The Marianas hired Abramoff's firm and paid it millions in the 1990s for lobbying efforts run by Abramoff, including work to counter allegations that Marianas clothing factory workers faced "sweatshop" conditions. At Abramoff's urging, the island government played host to many congressional aides and lawmakers, including DeLay, who visited at Christmastime in 1997.
Hastings' office and the Marianas team Abramoff headed had at least three dozen contacts in 1996 and 1997, including at least two conversations between Abramoff and Hastings, according to firm invoices and correspondence the island government gave The Associated Press under an open records request. That two-year period was a crucial one for Abramoff as he tried to show the Marianas that Preston Gates' six-figure monthly billings were worth the money.
Ed Cassidy, Hastings' chief of staff, said Hastings never talked to Abramoff, but his staffers spoke frequently with Preston Gates lobbyists because they came from a home-state firm and often represented clients from Hastings' district.
"Neither Chairman Hastings, nor I, or any member of our staff, has ever met, spoken to or traveled with Abramoff, or taken any action at his request," Cassidy said.
In a June 1996 report to the islands' government, Abramoff's lobbying team claimed a successful push to get Hastings to attend a hearing on oversight of the Marianas as one of its achievements for the month.
The day before the hearing, a member of Abramoff's Marianas lobbying team talked to Hastings about his participation at the hearing, including possible questions, and suggested opening remarks for the lawmaker to make, the billing documents indicate.
At the June 26, 1996, hearing, Hastings submitted a statement calling the Marianas an "economic success story." He urged Congress to continue a hands-off approach, in part by rejecting imposition of a minimum wage.
"Those workers' jobs and livelihoods were being threatened by the Clinton administration and Representative Hastings served on the subcommittee that could help them, so of course he was willing to hear their side of the story and help publicize their plight," Cassidy said.
The day after the hearing, Hastings received $500 from the Preston Gates political action committee.

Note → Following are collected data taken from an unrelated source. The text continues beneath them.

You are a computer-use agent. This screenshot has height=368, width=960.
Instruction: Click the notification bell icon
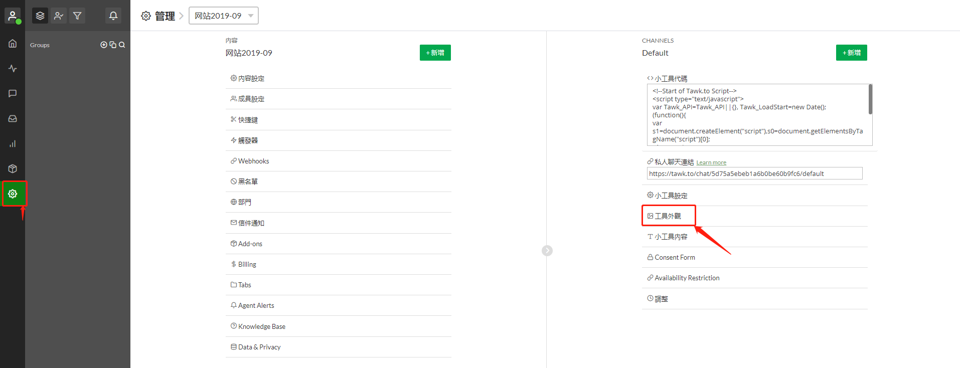click(113, 16)
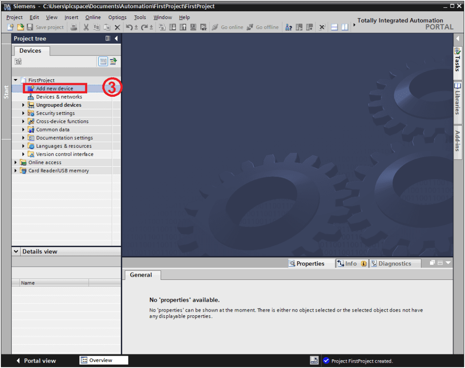Collapse the FirstProject root node

pyautogui.click(x=16, y=80)
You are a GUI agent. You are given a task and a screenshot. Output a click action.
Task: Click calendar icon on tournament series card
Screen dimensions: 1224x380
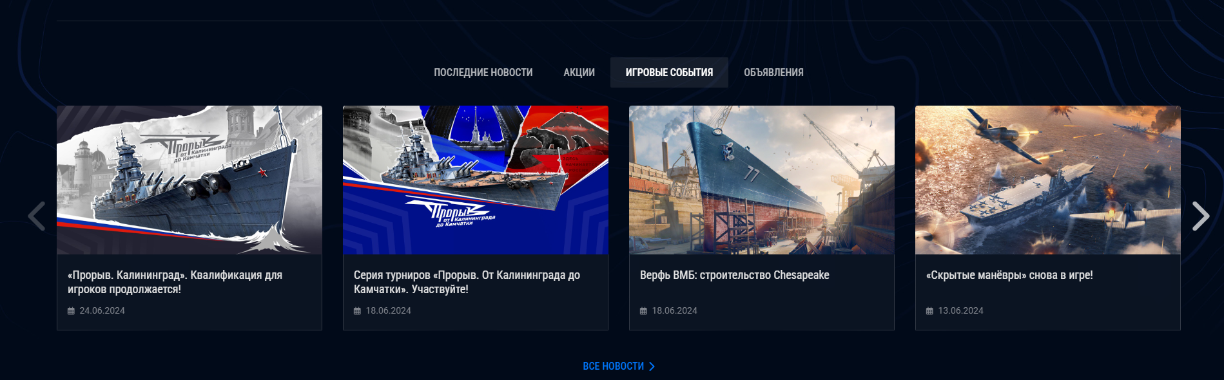tap(357, 311)
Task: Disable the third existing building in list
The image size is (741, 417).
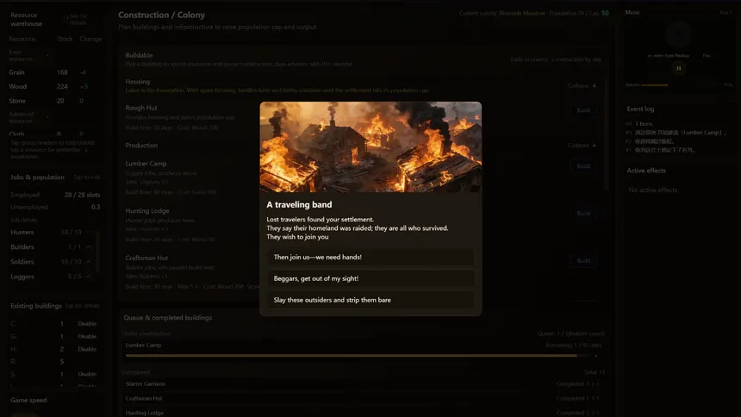Action: click(87, 349)
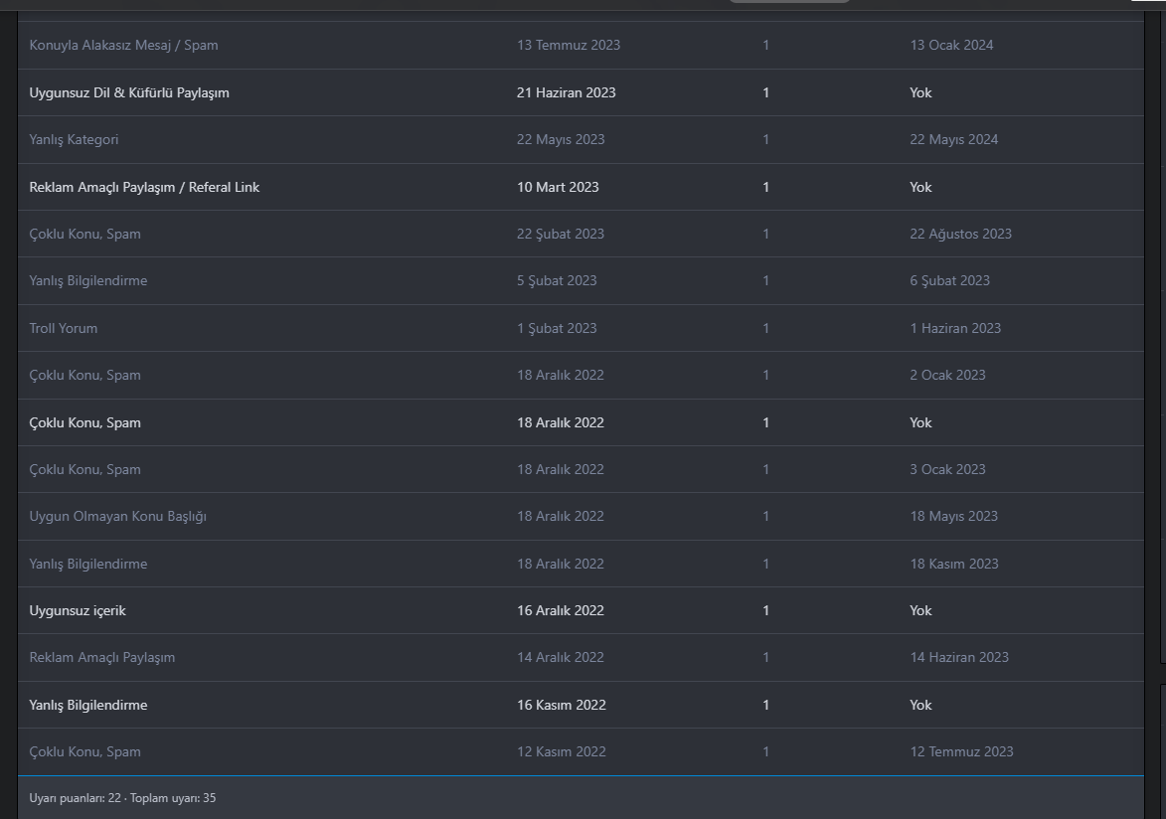The width and height of the screenshot is (1166, 819).
Task: Click the 22 Mayıs 2024 expiry date
Action: tap(953, 139)
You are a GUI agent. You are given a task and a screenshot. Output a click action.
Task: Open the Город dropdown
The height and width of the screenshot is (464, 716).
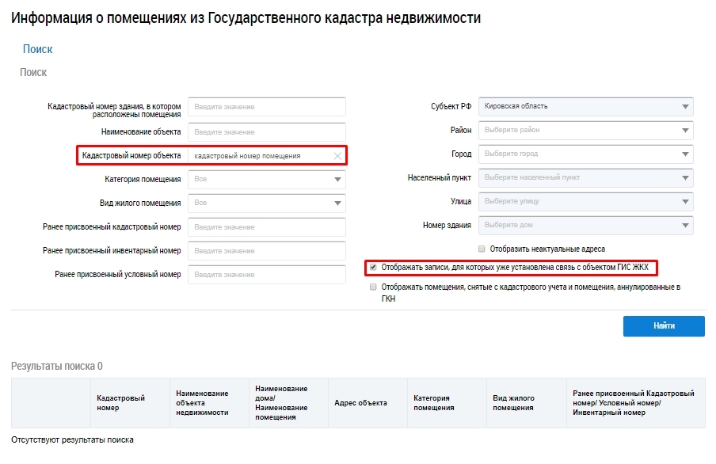(x=585, y=154)
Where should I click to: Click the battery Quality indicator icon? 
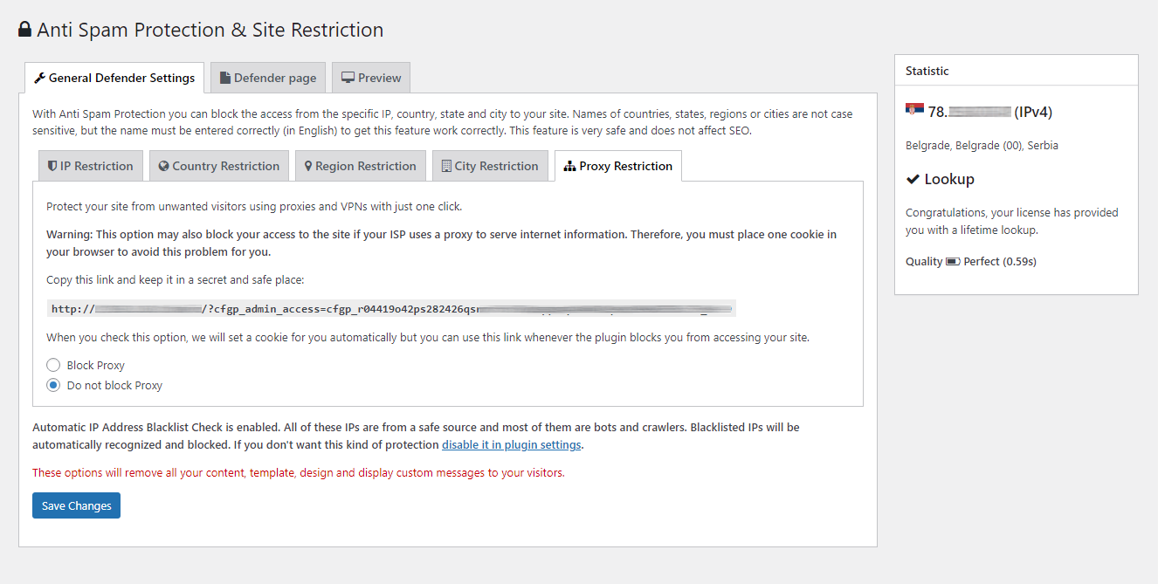(953, 261)
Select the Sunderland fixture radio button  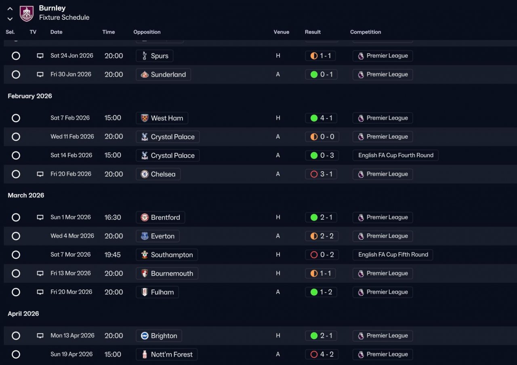(16, 74)
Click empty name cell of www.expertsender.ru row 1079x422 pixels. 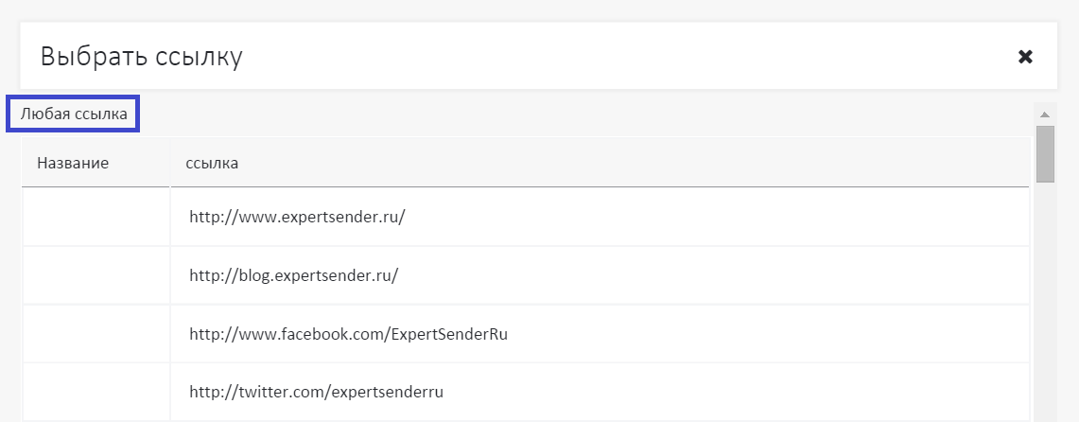(96, 217)
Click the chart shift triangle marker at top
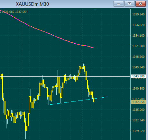 click(x=95, y=10)
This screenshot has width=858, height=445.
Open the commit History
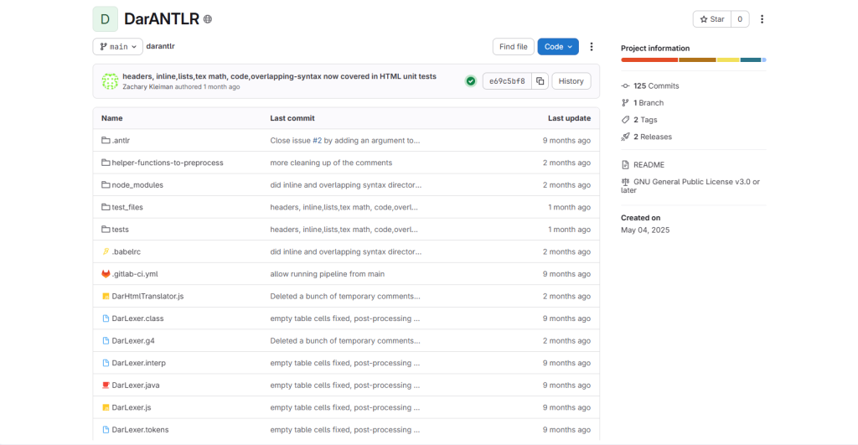571,81
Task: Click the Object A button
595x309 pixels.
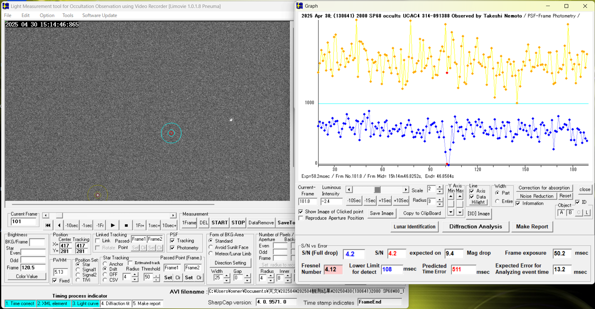Action: click(562, 213)
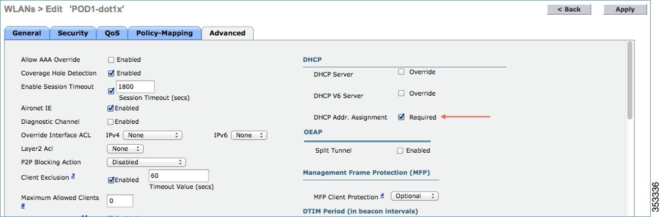
Task: Open the Policy-Mapping tab
Action: point(164,33)
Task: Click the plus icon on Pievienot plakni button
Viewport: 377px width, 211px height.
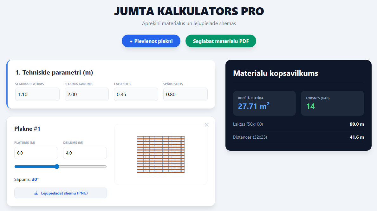Action: pos(131,41)
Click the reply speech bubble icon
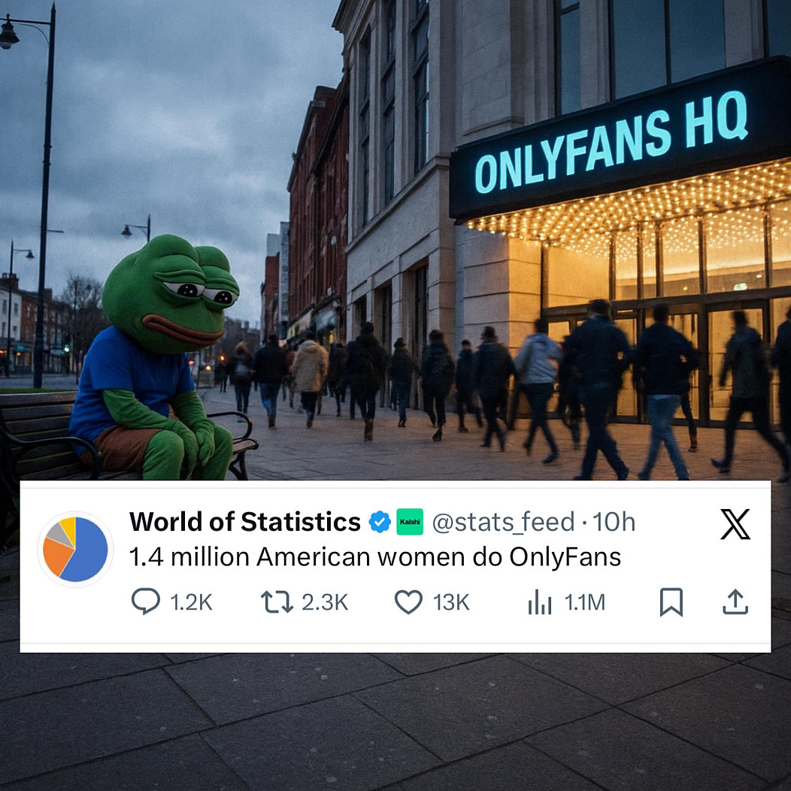The height and width of the screenshot is (791, 791). pos(146,602)
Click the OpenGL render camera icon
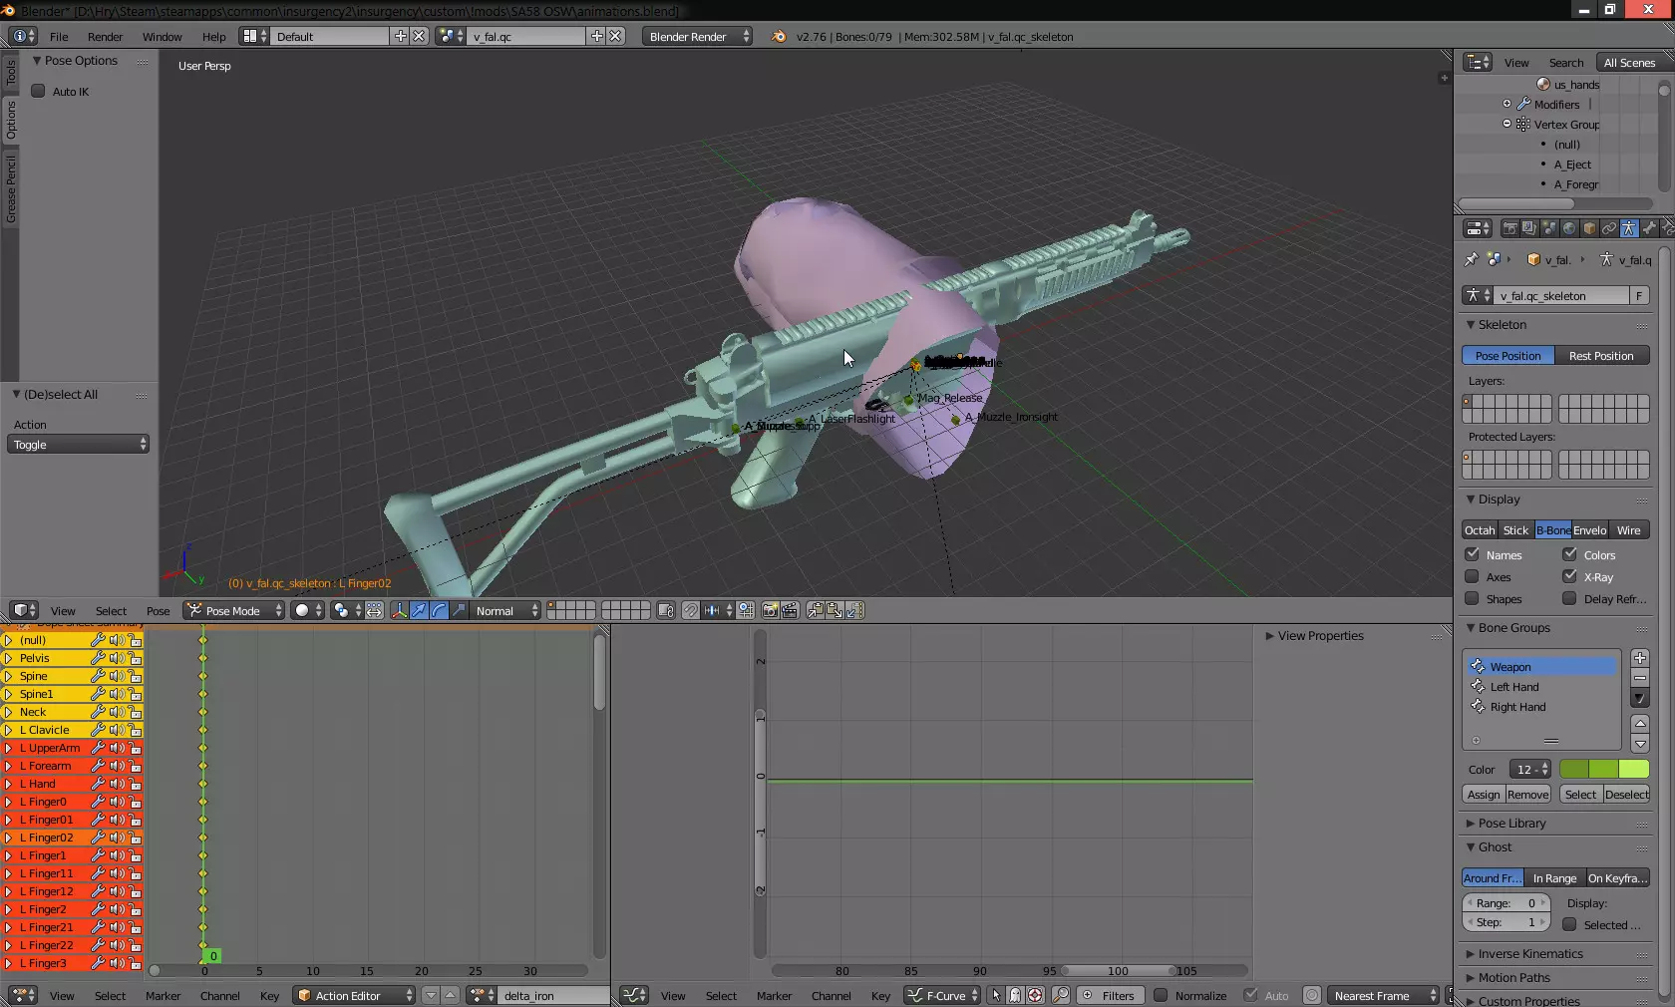This screenshot has height=1007, width=1675. click(770, 610)
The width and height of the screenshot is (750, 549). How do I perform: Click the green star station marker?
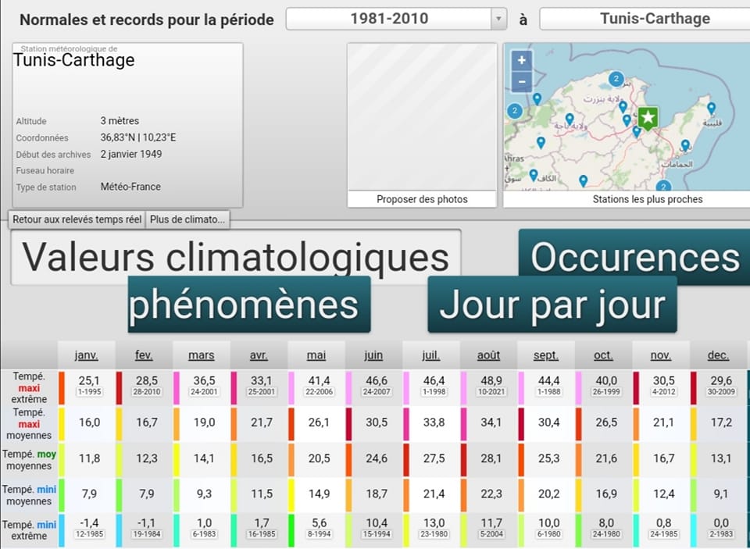pyautogui.click(x=648, y=118)
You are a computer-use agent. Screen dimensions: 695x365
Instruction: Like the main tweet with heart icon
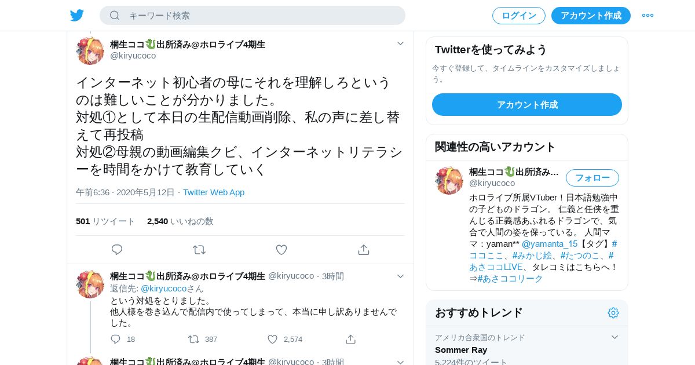281,250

The money was given as part of a campaign fundraiser that Hastings had, by coincidence, held the evening of the hearing day, Cassidy said.
The donation was included in at least $8,300 given to Hastings' campaign by employees of Abramoff's lobbying firms -- first Preston Gates and then Greenberg Traurig. Abramoff gave Hastings' campaign $1,000 between September 1996 and November 1997, donations Cassidy called "inconsequential."
Hastings' appointment to head the House ethics committee came after the previous chairman, Republican Rep. Joel Hefley of Colorado, took issue with some of DeLay's activities and GOP House leaders removed him from the panel. Last month, two Republican committee members who had given to DeLay's legal defense stepped aside from the DeLay investigation, acknowledging their donations could lead people to question their objectivity.